=== Begin Enclosure ===

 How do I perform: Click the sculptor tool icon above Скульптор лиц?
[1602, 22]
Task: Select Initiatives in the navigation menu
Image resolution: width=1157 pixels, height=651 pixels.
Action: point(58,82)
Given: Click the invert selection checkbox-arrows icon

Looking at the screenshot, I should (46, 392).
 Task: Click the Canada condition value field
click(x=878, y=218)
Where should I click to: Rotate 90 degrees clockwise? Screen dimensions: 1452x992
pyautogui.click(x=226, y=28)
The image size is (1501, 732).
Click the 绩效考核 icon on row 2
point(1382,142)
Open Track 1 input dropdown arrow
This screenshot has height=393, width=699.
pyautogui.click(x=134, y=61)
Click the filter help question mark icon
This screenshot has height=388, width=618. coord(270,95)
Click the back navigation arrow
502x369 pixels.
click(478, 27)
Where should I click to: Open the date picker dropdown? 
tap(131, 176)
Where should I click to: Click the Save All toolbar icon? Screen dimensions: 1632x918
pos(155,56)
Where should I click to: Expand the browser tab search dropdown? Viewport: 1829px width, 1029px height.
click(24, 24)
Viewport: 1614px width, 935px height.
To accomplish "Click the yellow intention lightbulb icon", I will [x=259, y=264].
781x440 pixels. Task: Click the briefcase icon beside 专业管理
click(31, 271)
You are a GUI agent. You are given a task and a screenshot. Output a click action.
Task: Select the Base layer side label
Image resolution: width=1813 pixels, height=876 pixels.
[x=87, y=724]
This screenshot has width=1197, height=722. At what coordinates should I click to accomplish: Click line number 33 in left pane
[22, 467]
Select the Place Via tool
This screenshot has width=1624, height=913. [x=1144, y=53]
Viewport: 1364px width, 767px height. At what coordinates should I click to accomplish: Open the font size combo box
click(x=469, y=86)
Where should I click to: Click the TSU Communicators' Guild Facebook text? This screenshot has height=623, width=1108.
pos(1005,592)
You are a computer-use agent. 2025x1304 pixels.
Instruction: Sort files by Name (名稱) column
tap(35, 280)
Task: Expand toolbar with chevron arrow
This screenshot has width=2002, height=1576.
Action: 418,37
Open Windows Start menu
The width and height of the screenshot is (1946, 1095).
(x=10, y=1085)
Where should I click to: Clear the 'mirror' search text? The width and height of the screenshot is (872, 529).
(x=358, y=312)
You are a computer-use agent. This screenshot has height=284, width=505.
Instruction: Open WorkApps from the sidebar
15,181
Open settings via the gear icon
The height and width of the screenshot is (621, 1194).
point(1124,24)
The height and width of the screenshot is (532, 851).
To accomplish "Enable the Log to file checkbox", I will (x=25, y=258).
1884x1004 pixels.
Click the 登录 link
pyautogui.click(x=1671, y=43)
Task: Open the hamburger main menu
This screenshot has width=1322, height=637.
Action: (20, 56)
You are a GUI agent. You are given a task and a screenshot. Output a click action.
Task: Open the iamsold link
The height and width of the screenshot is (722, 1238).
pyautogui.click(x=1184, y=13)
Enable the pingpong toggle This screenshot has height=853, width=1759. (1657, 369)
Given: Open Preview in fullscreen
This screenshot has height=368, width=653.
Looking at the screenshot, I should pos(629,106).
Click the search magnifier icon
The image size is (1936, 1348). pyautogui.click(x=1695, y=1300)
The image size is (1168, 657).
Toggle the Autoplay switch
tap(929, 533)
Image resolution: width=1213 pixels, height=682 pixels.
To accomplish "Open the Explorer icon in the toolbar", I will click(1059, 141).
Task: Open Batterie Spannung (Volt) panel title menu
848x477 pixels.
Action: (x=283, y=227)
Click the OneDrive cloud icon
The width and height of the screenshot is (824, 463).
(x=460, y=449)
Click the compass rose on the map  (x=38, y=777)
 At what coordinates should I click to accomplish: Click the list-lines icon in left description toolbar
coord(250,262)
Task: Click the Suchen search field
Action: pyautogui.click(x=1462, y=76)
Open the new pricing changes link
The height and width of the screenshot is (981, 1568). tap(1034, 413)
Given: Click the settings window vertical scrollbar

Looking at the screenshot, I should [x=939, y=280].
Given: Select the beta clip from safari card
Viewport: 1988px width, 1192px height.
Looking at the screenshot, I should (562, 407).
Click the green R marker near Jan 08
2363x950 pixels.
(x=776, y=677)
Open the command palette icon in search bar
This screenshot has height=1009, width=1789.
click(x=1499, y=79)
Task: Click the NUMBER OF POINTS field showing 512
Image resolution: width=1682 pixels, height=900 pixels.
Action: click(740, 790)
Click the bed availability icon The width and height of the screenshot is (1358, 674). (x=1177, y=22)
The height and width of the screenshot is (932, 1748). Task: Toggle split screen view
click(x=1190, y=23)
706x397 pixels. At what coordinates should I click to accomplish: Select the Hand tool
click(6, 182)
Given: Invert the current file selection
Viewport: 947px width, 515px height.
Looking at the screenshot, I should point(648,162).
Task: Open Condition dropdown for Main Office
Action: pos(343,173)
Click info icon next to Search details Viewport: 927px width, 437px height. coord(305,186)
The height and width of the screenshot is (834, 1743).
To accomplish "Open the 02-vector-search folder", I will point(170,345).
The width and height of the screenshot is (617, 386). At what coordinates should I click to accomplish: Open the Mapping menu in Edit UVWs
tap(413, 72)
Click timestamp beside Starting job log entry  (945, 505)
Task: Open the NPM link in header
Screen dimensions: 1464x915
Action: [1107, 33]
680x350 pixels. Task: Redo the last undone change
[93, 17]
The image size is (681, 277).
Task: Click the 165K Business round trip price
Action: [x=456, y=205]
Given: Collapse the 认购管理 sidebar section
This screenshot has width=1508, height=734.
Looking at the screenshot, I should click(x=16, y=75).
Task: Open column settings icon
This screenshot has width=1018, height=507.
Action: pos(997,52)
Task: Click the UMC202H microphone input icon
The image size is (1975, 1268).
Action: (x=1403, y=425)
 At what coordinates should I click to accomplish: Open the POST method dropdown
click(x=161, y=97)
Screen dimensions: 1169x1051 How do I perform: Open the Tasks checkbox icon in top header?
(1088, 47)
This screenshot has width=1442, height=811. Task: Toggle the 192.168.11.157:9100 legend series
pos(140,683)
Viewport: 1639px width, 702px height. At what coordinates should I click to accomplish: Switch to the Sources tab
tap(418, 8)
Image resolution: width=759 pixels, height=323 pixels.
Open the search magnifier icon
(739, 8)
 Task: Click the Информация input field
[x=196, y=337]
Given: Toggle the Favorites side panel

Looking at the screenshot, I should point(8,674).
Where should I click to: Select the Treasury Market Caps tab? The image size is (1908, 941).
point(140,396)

=== End Enclosure ===

→ Work to be completed:
Please copy the data in full, character for character.

→ Exercise answer:
 How do I perform: Click the sculptor tool icon above Скульптор лиц?
[1602, 22]
Task: Select Initiatives in the navigation menu
Image resolution: width=1157 pixels, height=651 pixels.
Action: point(58,82)
Given: Click the invert selection checkbox-arrows icon

Looking at the screenshot, I should (46, 392).
 Task: Click the Canada condition value field
click(x=878, y=218)
Where should I click to: Rotate 90 degrees clockwise? Screen dimensions: 1452x992
pyautogui.click(x=226, y=28)
The image size is (1501, 732).
Click the 绩效考核 icon on row 2
point(1382,142)
Open Track 1 input dropdown arrow
This screenshot has height=393, width=699.
pyautogui.click(x=134, y=61)
Click the filter help question mark icon
This screenshot has height=388, width=618. coord(270,95)
Click the back navigation arrow
502x369 pixels.
click(478, 27)
Where should I click to: Open the date picker dropdown? 
tap(131, 176)
Where should I click to: Click the Save All toolbar icon? Screen dimensions: 1632x918
pos(155,56)
Where should I click to: Expand the browser tab search dropdown? Viewport: 1829px width, 1029px height.
click(24, 24)
Viewport: 1614px width, 935px height.
To accomplish "Click the yellow intention lightbulb icon", I will [x=259, y=264].
781x440 pixels. Task: Click the briefcase icon beside 专业管理
click(31, 271)
You are a GUI agent. You are given a task and a screenshot. Output a click action.
Task: Select the Base layer side label
Image resolution: width=1813 pixels, height=876 pixels.
[x=87, y=724]
This screenshot has width=1197, height=722. At what coordinates should I click to accomplish: Click line number 33 in left pane
[22, 467]
Select the Place Via tool
This screenshot has width=1624, height=913. [x=1144, y=53]
Viewport: 1364px width, 767px height. At what coordinates should I click to accomplish: Open the font size combo box
click(x=469, y=86)
Where should I click to: Click the TSU Communicators' Guild Facebook text? This screenshot has height=623, width=1108.
pos(1005,592)
You are a computer-use agent. 2025x1304 pixels.
Instruction: Sort files by Name (名稱) column
tap(35, 280)
Task: Expand toolbar with chevron arrow
This screenshot has width=2002, height=1576.
Action: 418,37
Open Windows Start menu
The width and height of the screenshot is (1946, 1095).
(x=10, y=1085)
Where should I click to: Clear the 'mirror' search text? The width and height of the screenshot is (872, 529).
(x=358, y=312)
You are a computer-use agent. This screenshot has height=284, width=505.
Instruction: Open WorkApps from the sidebar
15,181
Open settings via the gear icon
The height and width of the screenshot is (621, 1194).
point(1124,24)
The height and width of the screenshot is (532, 851).
To accomplish "Enable the Log to file checkbox", I will (x=25, y=258).
1884x1004 pixels.
Click the 登录 link
pyautogui.click(x=1671, y=43)
Task: Open the hamburger main menu
This screenshot has width=1322, height=637.
Action: (20, 56)
You are a GUI agent. You are given a task and a screenshot. Output a click action.
Task: Open the iamsold link
The height and width of the screenshot is (722, 1238).
pyautogui.click(x=1184, y=13)
Enable the pingpong toggle This screenshot has height=853, width=1759. (1657, 369)
Given: Open Preview in fullscreen
This screenshot has height=368, width=653.
Looking at the screenshot, I should pos(629,106).
Click the search magnifier icon
The image size is (1936, 1348). pyautogui.click(x=1695, y=1300)
The image size is (1168, 657).
Toggle the Autoplay switch
tap(929, 533)
Image resolution: width=1213 pixels, height=682 pixels.
To accomplish "Open the Explorer icon in the toolbar", I will click(1059, 141).
Task: Open Batterie Spannung (Volt) panel title menu
848x477 pixels.
Action: (x=283, y=227)
Click the OneDrive cloud icon
The width and height of the screenshot is (824, 463).
(x=460, y=449)
Click the compass rose on the map  (x=38, y=777)
 At what coordinates should I click to accomplish: Click the list-lines icon in left description toolbar
coord(250,262)
Task: Click the Suchen search field
Action: pyautogui.click(x=1462, y=76)
Open the new pricing changes link
The height and width of the screenshot is (981, 1568). tap(1034, 413)
Given: Click the settings window vertical scrollbar

Looking at the screenshot, I should [x=939, y=280].
Given: Select the beta clip from safari card
Viewport: 1988px width, 1192px height.
Looking at the screenshot, I should (562, 407).
Click the green R marker near Jan 08
2363x950 pixels.
(x=776, y=677)
Open the command palette icon in search bar
This screenshot has height=1009, width=1789.
click(x=1499, y=79)
Task: Click the NUMBER OF POINTS field showing 512
Image resolution: width=1682 pixels, height=900 pixels.
Action: click(740, 790)
Click the bed availability icon The width and height of the screenshot is (1358, 674). (x=1177, y=22)
The height and width of the screenshot is (932, 1748). Task: Toggle split screen view
click(x=1190, y=23)
706x397 pixels. At what coordinates should I click to accomplish: Select the Hand tool
click(6, 182)
Given: Invert the current file selection
Viewport: 947px width, 515px height.
Looking at the screenshot, I should point(648,162).
Task: Open Condition dropdown for Main Office
Action: pos(343,173)
Click info icon next to Search details Viewport: 927px width, 437px height. coord(305,186)
The height and width of the screenshot is (834, 1743).
To accomplish "Open the 02-vector-search folder", I will point(170,345).
The width and height of the screenshot is (617, 386). At what coordinates should I click to accomplish: Open the Mapping menu in Edit UVWs
tap(413, 72)
Click timestamp beside Starting job log entry  (945, 505)
Task: Open the NPM link in header
Screen dimensions: 1464x915
Action: [1107, 33]
680x350 pixels. Task: Redo the last undone change
[93, 17]
The image size is (681, 277).
Task: Click the 165K Business round trip price
Action: [x=456, y=205]
Given: Collapse the 认购管理 sidebar section
This screenshot has width=1508, height=734.
Looking at the screenshot, I should click(x=16, y=75).
Task: Open column settings icon
This screenshot has width=1018, height=507.
Action: pos(997,52)
Task: Click the UMC202H microphone input icon
The image size is (1975, 1268).
Action: (x=1403, y=425)
 At what coordinates should I click to accomplish: Open the POST method dropdown
click(x=161, y=97)
Screen dimensions: 1169x1051 How do I perform: Open the Tasks checkbox icon in top header?
(1088, 47)
This screenshot has width=1442, height=811. Task: Toggle the 192.168.11.157:9100 legend series
pos(140,683)
Viewport: 1639px width, 702px height. At what coordinates should I click to accomplish: Switch to the Sources tab
tap(418, 8)
Image resolution: width=759 pixels, height=323 pixels.
Open the search magnifier icon
(739, 8)
 Task: Click the Информация input field
[x=196, y=337]
Given: Toggle the Favorites side panel

Looking at the screenshot, I should point(8,674).
Where should I click to: Select the Treasury Market Caps tab? The image size is (1908, 941).
point(140,396)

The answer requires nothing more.